I love how each cell is different in it's own way, and that fish is really cool looking!


----------



## callistra (Jun 29, 2010)

You just have to be careful becasue not all plastic is aquarium safe. IDK about the cutting boards. Someone else will have to comment.

Looks good though! 

But I still think 4 fish in 6 gallons is too much. I'd only split it in half personally. Even 3 ways is only 2 gallons a piece.


----------



## Kytkattin (May 15, 2011)

Meh, the one coming from Thailand was probably grown in .5 gallons. And with those heavy fins it is probably better that way. 

Overall I think it looks really nice!
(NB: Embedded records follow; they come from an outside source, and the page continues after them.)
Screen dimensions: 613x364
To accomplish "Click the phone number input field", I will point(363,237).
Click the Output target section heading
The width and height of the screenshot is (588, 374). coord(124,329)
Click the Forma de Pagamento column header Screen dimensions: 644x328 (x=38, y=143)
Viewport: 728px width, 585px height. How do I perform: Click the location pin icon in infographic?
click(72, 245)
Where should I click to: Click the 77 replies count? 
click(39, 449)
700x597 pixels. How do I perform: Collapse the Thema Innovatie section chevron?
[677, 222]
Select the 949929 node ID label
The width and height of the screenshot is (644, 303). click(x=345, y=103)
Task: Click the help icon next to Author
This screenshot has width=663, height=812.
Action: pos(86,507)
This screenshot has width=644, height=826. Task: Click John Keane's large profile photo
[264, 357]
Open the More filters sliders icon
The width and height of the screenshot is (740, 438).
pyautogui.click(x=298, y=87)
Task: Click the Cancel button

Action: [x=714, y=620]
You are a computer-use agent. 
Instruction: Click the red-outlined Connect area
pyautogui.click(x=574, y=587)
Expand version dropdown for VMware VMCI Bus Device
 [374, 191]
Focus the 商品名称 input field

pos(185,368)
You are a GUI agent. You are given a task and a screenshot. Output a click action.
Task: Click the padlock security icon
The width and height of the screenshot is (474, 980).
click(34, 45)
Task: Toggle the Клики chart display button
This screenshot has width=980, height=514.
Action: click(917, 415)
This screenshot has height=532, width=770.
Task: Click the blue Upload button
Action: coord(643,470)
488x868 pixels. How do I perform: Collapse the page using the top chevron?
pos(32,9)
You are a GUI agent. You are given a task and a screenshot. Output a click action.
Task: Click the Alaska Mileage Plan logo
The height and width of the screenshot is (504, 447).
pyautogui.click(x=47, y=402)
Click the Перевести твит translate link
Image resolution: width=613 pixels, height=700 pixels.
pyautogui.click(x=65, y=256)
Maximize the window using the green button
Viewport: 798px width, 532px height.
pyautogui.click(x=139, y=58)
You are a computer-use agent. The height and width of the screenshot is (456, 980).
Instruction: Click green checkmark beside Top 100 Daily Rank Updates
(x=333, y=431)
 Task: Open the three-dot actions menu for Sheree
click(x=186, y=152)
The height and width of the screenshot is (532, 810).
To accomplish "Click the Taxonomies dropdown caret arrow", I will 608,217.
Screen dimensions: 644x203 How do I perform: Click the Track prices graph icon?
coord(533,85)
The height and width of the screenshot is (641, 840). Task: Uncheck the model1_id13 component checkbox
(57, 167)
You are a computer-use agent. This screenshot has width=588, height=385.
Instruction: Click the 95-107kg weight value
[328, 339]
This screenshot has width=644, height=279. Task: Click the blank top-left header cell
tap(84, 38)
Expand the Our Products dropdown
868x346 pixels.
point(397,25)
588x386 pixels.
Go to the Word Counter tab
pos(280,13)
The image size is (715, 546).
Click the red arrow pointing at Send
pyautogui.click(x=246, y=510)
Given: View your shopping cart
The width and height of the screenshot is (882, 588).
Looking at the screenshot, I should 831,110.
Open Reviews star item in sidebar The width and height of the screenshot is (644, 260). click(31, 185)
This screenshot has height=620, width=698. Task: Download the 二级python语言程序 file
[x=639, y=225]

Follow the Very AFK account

Not exactly my style, but still really pretty!


----------



## Surferjo (Oct 6, 2012)

This was my logic when designing this tank. If any of my thought process was/is wrong let me know. 

The first tank that I had was a 1 gallon unfiltered/unheated Bubble tank from Wal-Mart. I had a total of 2 fish in that tank over a span of 4 years. I did 50% one week and 100% the next. At this point I had *not* found this site yet and was taking care of my Betta's like the majority of people do. 

After my last blue VT past on I decided to step up to a slightly more elaborate tank set up. I picked up a Fluval Spec. This is a 2 gallon tank with the filter cavity so its about 1.6 worth of swimming space for the fish. When I went to purchase it I saw for the first time a Full HM. I went home, did a Google search, wound up here. And like so many others here the addiction began....:demented:

Before I started sketching out the tank dimensions for my custom tank I decided to do a little light recon of Petsmart/Petco and my LPS as well as Amazon. The majority of tanks/bowls designed for Betta's are in the .5 to 1.5 range. My Fluval tops the upper range so I assumed 1.5 gallons would be an acceptable size. 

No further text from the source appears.